▶ [DATA FOR THE TASK]:
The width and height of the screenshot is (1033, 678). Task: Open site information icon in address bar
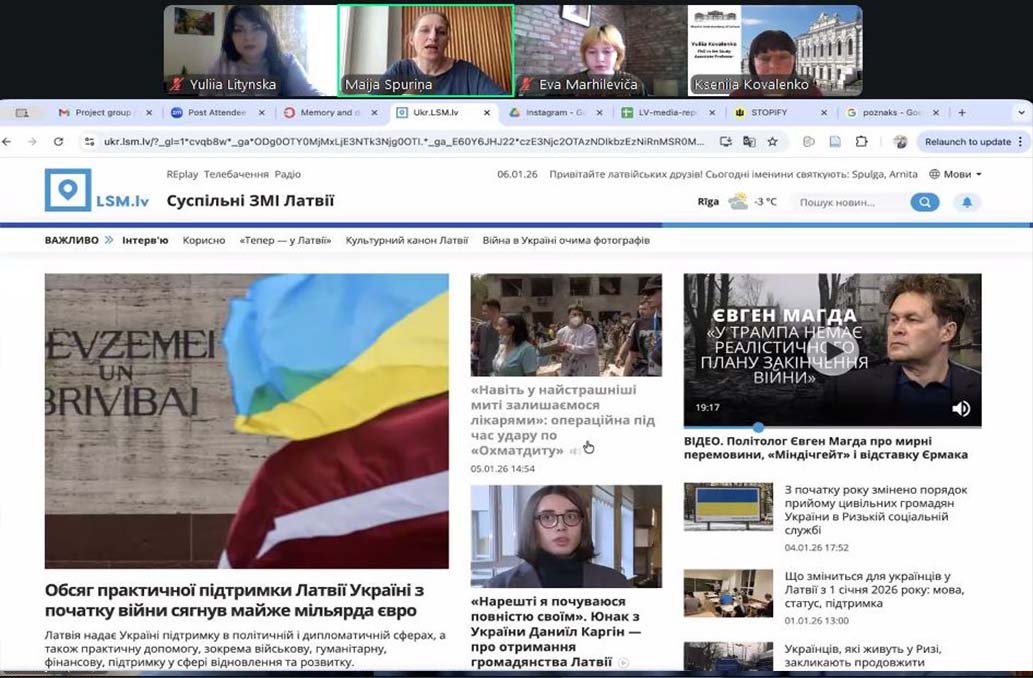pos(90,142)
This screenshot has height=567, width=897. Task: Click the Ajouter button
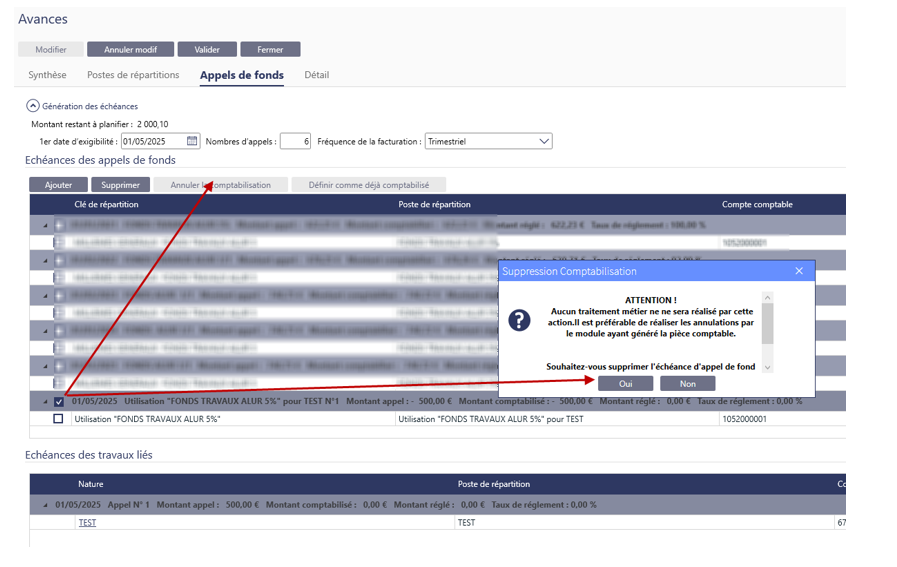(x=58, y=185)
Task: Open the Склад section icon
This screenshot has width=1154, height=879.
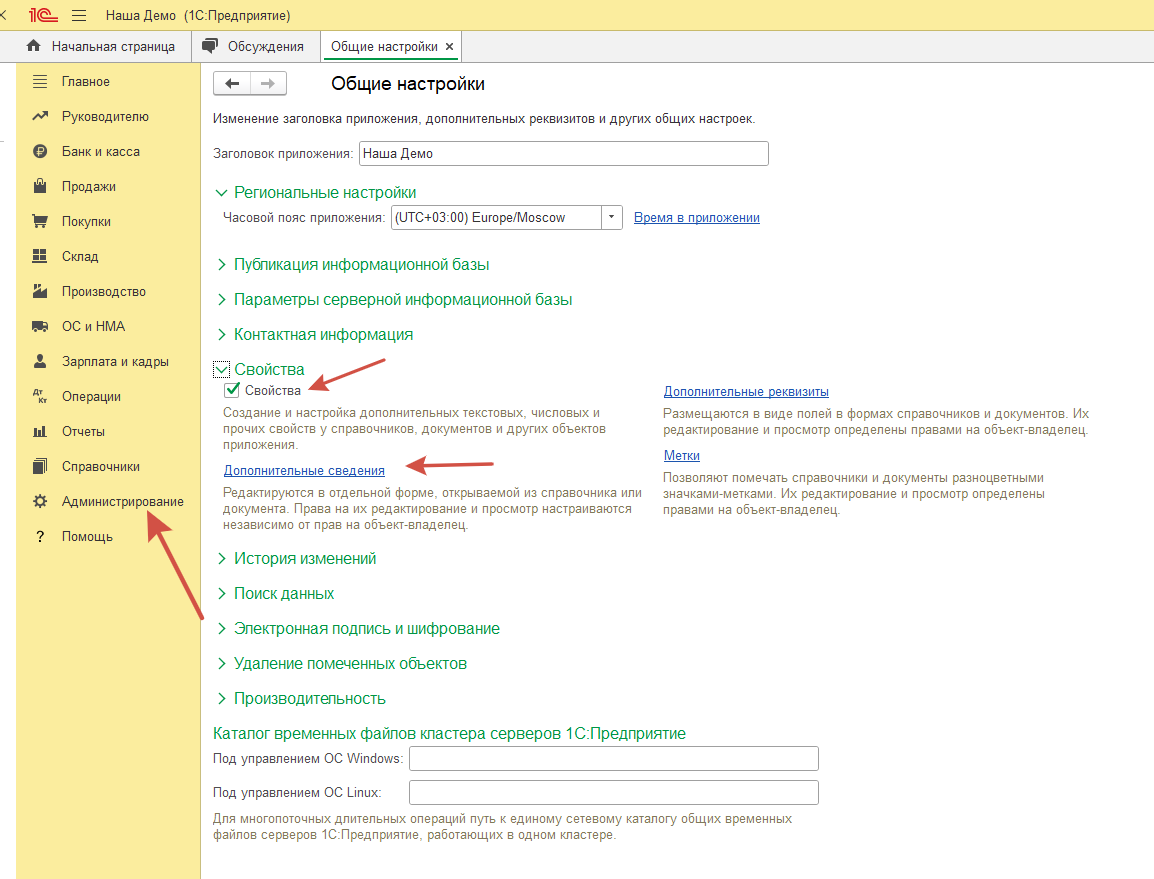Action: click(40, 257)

▶ [WHAT YOU WILL DO]: Everything in the entries above, apart from the images, should be printed exactly.

▶ [RESPONSE TO THIS TASK]:
The width and height of the screenshot is (1033, 678). Task: Open site information icon in address bar
pos(90,142)
This screenshot has height=567, width=897. Task: Click the Ajouter button
(x=58, y=185)
Task: Open the Склад section icon
This screenshot has width=1154, height=879.
Action: click(40, 257)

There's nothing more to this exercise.